### [PROVIDED DATA]
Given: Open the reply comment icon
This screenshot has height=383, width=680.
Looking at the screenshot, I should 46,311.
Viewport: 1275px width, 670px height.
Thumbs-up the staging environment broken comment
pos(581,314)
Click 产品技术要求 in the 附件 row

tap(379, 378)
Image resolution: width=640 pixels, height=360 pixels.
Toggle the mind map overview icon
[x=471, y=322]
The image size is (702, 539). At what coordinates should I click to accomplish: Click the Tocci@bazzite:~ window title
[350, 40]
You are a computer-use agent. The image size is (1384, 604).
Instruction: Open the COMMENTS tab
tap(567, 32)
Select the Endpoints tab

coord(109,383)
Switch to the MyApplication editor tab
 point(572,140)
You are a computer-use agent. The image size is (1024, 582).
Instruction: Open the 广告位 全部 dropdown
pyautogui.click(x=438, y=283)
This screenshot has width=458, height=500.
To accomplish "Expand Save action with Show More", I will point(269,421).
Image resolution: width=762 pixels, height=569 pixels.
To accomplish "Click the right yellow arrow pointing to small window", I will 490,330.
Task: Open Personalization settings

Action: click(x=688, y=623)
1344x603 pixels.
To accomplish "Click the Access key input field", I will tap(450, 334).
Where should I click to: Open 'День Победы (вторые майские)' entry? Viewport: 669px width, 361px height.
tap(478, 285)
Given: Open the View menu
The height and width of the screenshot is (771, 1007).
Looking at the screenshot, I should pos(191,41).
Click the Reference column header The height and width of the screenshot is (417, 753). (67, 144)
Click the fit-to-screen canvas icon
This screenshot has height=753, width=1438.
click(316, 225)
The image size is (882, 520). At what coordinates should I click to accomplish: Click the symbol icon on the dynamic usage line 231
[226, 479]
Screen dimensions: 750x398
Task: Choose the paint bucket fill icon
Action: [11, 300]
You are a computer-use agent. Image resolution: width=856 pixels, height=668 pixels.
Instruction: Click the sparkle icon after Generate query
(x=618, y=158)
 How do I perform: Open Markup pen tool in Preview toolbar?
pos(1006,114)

### [WHAT TO DO]
Every entry above should be given again exactly as shown.

### [WRITTEN RESPONSE]
Given: Open the reply comment icon
This screenshot has height=383, width=680.
Looking at the screenshot, I should 46,311.
Viewport: 1275px width, 670px height.
Thumbs-up the staging environment broken comment
pos(581,314)
Click 产品技术要求 in the 附件 row

tap(379, 378)
Image resolution: width=640 pixels, height=360 pixels.
Toggle the mind map overview icon
[x=471, y=322]
The image size is (702, 539). At what coordinates should I click to accomplish: Click the Tocci@bazzite:~ window title
[350, 40]
You are a computer-use agent. The image size is (1384, 604).
Instruction: Open the COMMENTS tab
tap(567, 32)
Select the Endpoints tab

coord(109,383)
Switch to the MyApplication editor tab
 point(572,140)
You are a computer-use agent. The image size is (1024, 582).
Instruction: Open the 广告位 全部 dropdown
pyautogui.click(x=438, y=283)
This screenshot has width=458, height=500.
To accomplish "Expand Save action with Show More", I will point(269,421).
Image resolution: width=762 pixels, height=569 pixels.
To accomplish "Click the right yellow arrow pointing to small window", I will 490,330.
Task: Open Personalization settings

Action: click(x=688, y=623)
1344x603 pixels.
To accomplish "Click the Access key input field", I will tap(450, 334).
Where should I click to: Open 'День Победы (вторые майские)' entry? Viewport: 669px width, 361px height.
tap(478, 285)
Given: Open the View menu
The height and width of the screenshot is (771, 1007).
Looking at the screenshot, I should pos(191,41).
Click the Reference column header The height and width of the screenshot is (417, 753). (67, 144)
Click the fit-to-screen canvas icon
This screenshot has height=753, width=1438.
click(316, 225)
The image size is (882, 520). At what coordinates should I click to accomplish: Click the symbol icon on the dynamic usage line 231
[226, 479]
Screen dimensions: 750x398
Task: Choose the paint bucket fill icon
Action: [11, 300]
You are a computer-use agent. Image resolution: width=856 pixels, height=668 pixels.
Instruction: Click the sparkle icon after Generate query
(x=618, y=158)
 How do I perform: Open Markup pen tool in Preview toolbar?
pos(1006,114)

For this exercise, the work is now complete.